ACTIVITY:
Transcribe the whole listing exactly, but do not carry over its pictures.
=== EXERCISE MATERIAL ===
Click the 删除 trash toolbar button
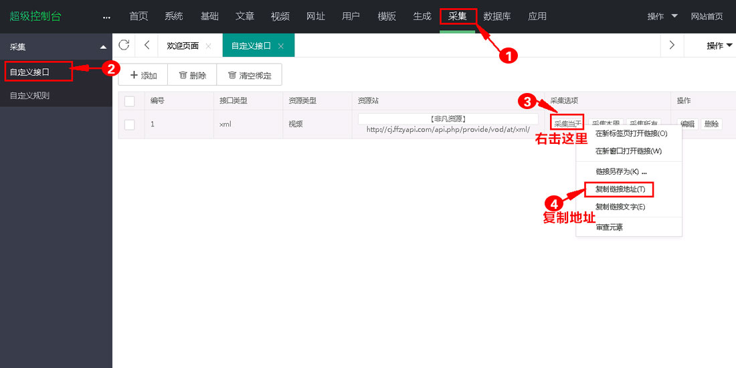Viewport: 736px width, 368px height. [192, 76]
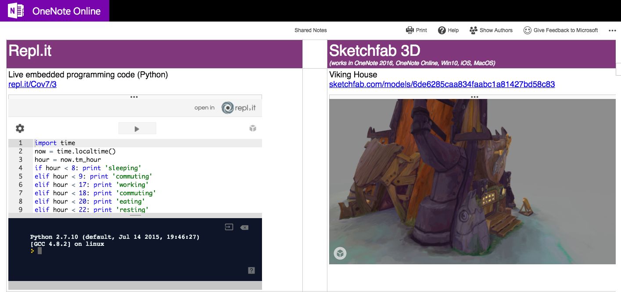Open the repl.it/Cov7/3 link
Screen dimensions: 621x292
[32, 84]
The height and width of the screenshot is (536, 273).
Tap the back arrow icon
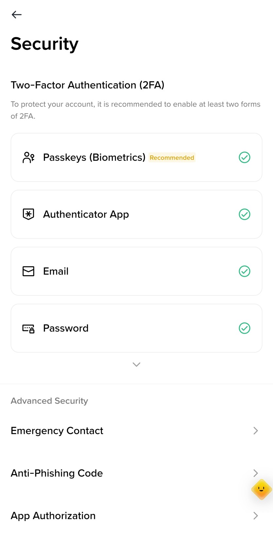[x=16, y=14]
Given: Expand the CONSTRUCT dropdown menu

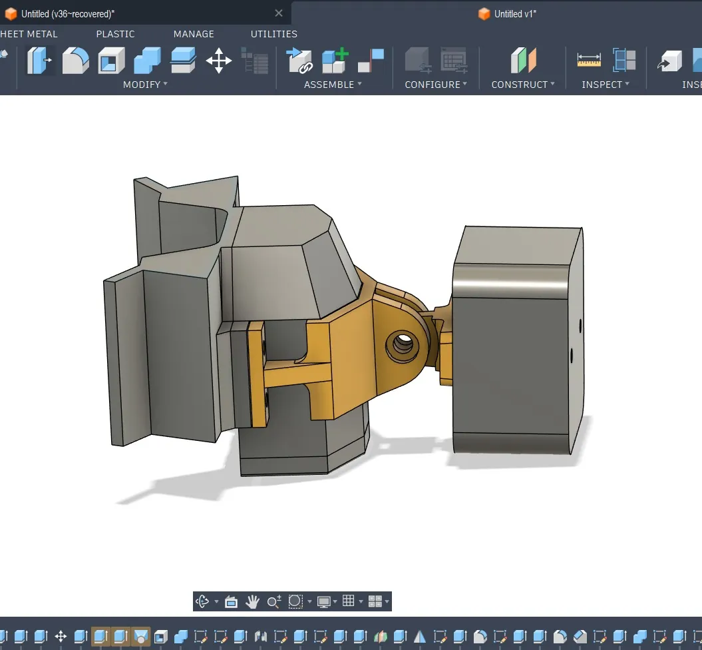Looking at the screenshot, I should [523, 85].
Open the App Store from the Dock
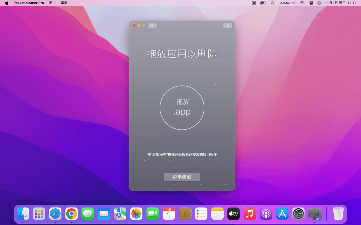Image resolution: width=361 pixels, height=225 pixels. pyautogui.click(x=282, y=214)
===
EXPECTED ANSWER:
Click the 删除 trash toolbar button
Viewport: 736px width, 368px height. [192, 76]
Open the repl.it/Cov7/3 link
Screen dimensions: 621x292
[32, 84]
The height and width of the screenshot is (536, 273).
Tap the back arrow icon
[x=16, y=14]
Given: Expand the CONSTRUCT dropdown menu

Looking at the screenshot, I should [523, 85].
Open the App Store from the Dock
Image resolution: width=361 pixels, height=225 pixels. pyautogui.click(x=282, y=214)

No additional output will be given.